Work to complete: Copy the rows below word for word, line by line, keeping every line and changing nothing.

[Item coordinate data]
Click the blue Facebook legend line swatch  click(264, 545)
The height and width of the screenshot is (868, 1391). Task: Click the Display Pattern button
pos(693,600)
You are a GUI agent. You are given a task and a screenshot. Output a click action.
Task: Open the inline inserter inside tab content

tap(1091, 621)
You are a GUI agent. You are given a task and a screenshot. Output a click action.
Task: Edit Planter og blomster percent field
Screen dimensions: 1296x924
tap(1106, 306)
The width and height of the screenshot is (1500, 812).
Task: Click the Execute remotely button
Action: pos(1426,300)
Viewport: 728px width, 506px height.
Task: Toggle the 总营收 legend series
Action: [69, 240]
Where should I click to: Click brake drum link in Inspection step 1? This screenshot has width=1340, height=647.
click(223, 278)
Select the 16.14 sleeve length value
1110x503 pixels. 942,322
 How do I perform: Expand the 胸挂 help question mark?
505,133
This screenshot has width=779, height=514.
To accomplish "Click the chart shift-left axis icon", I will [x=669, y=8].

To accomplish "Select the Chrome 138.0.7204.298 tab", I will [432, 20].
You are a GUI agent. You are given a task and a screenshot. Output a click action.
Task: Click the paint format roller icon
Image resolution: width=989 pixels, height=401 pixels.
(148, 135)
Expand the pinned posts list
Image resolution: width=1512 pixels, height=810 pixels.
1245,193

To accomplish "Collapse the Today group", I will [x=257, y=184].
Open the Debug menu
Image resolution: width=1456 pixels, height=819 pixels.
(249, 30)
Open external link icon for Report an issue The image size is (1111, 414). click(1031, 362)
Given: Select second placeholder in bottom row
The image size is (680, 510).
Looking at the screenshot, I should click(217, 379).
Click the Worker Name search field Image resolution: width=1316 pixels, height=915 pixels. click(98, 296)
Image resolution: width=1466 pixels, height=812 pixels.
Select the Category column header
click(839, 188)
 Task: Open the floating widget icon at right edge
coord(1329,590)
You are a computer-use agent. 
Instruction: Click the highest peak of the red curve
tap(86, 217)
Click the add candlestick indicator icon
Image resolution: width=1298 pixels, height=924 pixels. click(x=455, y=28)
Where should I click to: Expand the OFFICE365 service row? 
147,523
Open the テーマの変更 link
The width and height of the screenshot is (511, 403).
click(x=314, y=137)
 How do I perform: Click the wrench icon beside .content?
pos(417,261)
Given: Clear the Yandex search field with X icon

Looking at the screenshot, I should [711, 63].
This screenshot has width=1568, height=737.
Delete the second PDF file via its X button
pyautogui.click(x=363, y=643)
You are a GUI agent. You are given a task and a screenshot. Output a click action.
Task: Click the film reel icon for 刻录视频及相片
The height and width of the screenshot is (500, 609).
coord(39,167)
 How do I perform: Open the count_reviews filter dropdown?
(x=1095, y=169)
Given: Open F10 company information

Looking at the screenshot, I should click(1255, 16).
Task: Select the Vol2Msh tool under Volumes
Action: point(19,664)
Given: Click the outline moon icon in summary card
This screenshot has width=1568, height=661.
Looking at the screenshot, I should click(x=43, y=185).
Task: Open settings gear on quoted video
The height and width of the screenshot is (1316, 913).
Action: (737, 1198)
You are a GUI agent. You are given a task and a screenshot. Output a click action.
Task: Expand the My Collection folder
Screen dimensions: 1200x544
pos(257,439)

Written response:
Click the blue Facebook legend line swatch  click(264, 545)
The height and width of the screenshot is (868, 1391). Task: Click the Display Pattern button
pos(693,600)
You are a GUI agent. You are given a task and a screenshot. Output a click action.
Task: Open the inline inserter inside tab content

tap(1091, 621)
You are a GUI agent. You are given a task and a screenshot. Output a click action.
Task: Edit Planter og blomster percent field
Screen dimensions: 1296x924
tap(1106, 306)
The width and height of the screenshot is (1500, 812).
Task: Click the Execute remotely button
Action: pos(1426,300)
Viewport: 728px width, 506px height.
Task: Toggle the 总营收 legend series
Action: [69, 240]
Where should I click to: Click brake drum link in Inspection step 1? This screenshot has width=1340, height=647.
click(223, 278)
Select the 16.14 sleeve length value
1110x503 pixels. 942,322
 How do I perform: Expand the 胸挂 help question mark?
505,133
This screenshot has width=779, height=514.
To accomplish "Click the chart shift-left axis icon", I will [x=669, y=8].

To accomplish "Select the Chrome 138.0.7204.298 tab", I will [432, 20].
You are a GUI agent. You are given a task and a screenshot. Output a click action.
Task: Click the paint format roller icon
Image resolution: width=989 pixels, height=401 pixels.
(148, 135)
Expand the pinned posts list
Image resolution: width=1512 pixels, height=810 pixels.
1245,193

To accomplish "Collapse the Today group", I will [x=257, y=184].
Open the Debug menu
Image resolution: width=1456 pixels, height=819 pixels.
(249, 30)
Open external link icon for Report an issue The image size is (1111, 414). click(1031, 362)
Given: Select second placeholder in bottom row
The image size is (680, 510).
Looking at the screenshot, I should click(217, 379).
Click the Worker Name search field Image resolution: width=1316 pixels, height=915 pixels. click(98, 296)
Image resolution: width=1466 pixels, height=812 pixels.
Select the Category column header
click(839, 188)
 Task: Open the floating widget icon at right edge
coord(1329,590)
You are a computer-use agent. 
Instruction: Click the highest peak of the red curve
tap(86, 217)
Click the add candlestick indicator icon
Image resolution: width=1298 pixels, height=924 pixels. click(x=455, y=28)
Where should I click to: Expand the OFFICE365 service row? 
147,523
Open the テーマの変更 link
The width and height of the screenshot is (511, 403).
click(x=314, y=137)
 How do I perform: Click the wrench icon beside .content?
pos(417,261)
Given: Clear the Yandex search field with X icon

Looking at the screenshot, I should [711, 63].
This screenshot has width=1568, height=737.
Delete the second PDF file via its X button
pyautogui.click(x=363, y=643)
You are a GUI agent. You are given a task and a screenshot. Output a click action.
Task: Click the film reel icon for 刻录视频及相片
The height and width of the screenshot is (500, 609).
coord(39,167)
 How do I perform: Open the count_reviews filter dropdown?
(x=1095, y=169)
Given: Open F10 company information

Looking at the screenshot, I should click(1255, 16).
Task: Select the Vol2Msh tool under Volumes
Action: point(19,664)
Given: Click the outline moon icon in summary card
This screenshot has width=1568, height=661.
Looking at the screenshot, I should click(x=43, y=185).
Task: Open settings gear on quoted video
The height and width of the screenshot is (1316, 913).
Action: (737, 1198)
You are a GUI agent. You are given a task and a screenshot. Output a click action.
Task: Expand the My Collection folder
Screen dimensions: 1200x544
pos(257,439)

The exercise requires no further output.